Almost two months out from the election, the post-mortem continues. Democratic Party insiders, commentators, and analysts continue to wonder what went awry. All of the analytical models pointed to a likely Clinton victory.
There’s the usual suspects: Russian hacking and Comey are the two biggest culprits. According to Clinton’s biggest defenders, they were instrumental in sabotaging her likely win.
But increasingly it becomes apparent that the Clinton campaign hindered themselves in a number of ways. Recent news revealed that Bernie surrogates warned Team Hillary about its shortcomings in Wisconsin, Michigan, and Pennsylvania. But the Bernie supporters say their concerns were ignored.
Now it’s also apparent that Hillary’s team overly relied on analytics, ignoring tracking polls and more traditional methods of outreach.
Innovations in campaign analytics go back to the 1970’s, but were really pioneered in the 2004 election. Howard Dean, John Kerry, and George W. Bush all had campaigns that pushed anlaytics. But Obama’s 2008 campaign took big data to a whole new level, which made it the standard for Democratic elite operatives.
But this led to some leaving more traditional methods of polling behind, as well as minimizing on-the-ground politicking.

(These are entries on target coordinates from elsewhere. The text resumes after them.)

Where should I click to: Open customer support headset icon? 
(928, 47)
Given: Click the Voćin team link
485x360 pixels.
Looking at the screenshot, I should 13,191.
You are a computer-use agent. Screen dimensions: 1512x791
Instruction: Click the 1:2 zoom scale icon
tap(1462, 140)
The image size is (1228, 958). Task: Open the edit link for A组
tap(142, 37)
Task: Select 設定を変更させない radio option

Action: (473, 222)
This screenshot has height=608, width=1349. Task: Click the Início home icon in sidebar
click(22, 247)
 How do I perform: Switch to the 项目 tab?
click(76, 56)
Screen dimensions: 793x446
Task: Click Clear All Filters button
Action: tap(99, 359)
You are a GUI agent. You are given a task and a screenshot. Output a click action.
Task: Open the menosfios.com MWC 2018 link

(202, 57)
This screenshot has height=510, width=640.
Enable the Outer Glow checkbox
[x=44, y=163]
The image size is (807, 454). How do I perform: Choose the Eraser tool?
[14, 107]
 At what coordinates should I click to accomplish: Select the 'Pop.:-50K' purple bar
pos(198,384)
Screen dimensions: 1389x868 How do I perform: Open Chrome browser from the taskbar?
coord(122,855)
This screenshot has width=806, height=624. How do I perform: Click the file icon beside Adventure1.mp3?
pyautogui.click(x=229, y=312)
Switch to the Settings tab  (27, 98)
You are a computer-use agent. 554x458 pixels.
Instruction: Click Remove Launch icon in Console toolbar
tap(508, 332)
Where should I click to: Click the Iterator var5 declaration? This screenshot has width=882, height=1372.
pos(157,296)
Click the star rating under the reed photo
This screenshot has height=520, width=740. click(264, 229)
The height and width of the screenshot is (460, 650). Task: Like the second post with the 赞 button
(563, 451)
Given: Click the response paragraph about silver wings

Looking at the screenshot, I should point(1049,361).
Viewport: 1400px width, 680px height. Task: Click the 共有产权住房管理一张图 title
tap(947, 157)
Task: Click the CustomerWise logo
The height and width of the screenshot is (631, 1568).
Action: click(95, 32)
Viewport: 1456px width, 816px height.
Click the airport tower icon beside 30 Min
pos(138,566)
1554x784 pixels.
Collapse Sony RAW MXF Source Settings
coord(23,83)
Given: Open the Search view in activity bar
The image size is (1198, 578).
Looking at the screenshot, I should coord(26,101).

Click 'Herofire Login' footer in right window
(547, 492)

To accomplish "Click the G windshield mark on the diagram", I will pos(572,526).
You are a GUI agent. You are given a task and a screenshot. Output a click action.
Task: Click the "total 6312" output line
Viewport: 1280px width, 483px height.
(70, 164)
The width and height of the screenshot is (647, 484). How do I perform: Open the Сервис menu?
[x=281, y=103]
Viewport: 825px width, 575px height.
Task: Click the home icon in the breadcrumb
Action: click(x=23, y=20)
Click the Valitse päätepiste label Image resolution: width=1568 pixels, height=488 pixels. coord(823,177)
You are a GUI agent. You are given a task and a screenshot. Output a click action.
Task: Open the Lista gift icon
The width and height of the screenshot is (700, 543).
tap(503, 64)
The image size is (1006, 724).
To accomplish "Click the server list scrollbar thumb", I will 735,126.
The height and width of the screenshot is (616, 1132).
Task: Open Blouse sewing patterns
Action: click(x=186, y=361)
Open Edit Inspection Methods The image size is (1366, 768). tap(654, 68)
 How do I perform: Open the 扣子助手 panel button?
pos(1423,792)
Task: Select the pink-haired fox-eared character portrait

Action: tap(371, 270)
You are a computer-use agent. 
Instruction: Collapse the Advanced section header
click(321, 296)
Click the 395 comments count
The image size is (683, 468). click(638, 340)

As political analyst Charlie Cook writes in the National Journal:
The reliance, or perhaps overreliance on analytics, may be one of the factors contributing to Clinton’s surprise defeat. The Clinton team was so confident in its analytical models that it opted not to conduct tracking polls in a number of states during the last month of the campaign. As a consequence, deteriorating support in states such as Michigan and Wisconsin fell below the radar screen, slippage that that traditional tracking polls would have certainly caught.
The lack of engagement with what was going on in Wisconsin and Michigan is especially surprising.
The Service Employees International Union started hearing about the anxiety in Michigan early, and tried to convince Clinton’s campaign to put boots on the ground there. Instead, the campaign ordered them to stay in Iowa to convince Trump to compete there. This, in addition to ignoring pleas of the Sanders surrogates about the Rust Belt, paints a picture of monumental negligence and hubris by Team Clinton.
The lesson? Maybe more attention to grassroots engagement instead of overreliance of big data and too-clever-by-half political maneuvering.
Or, as many critics on the left are eager to point out, the problem was with the candidate all along—the campaign was just a reflection of that.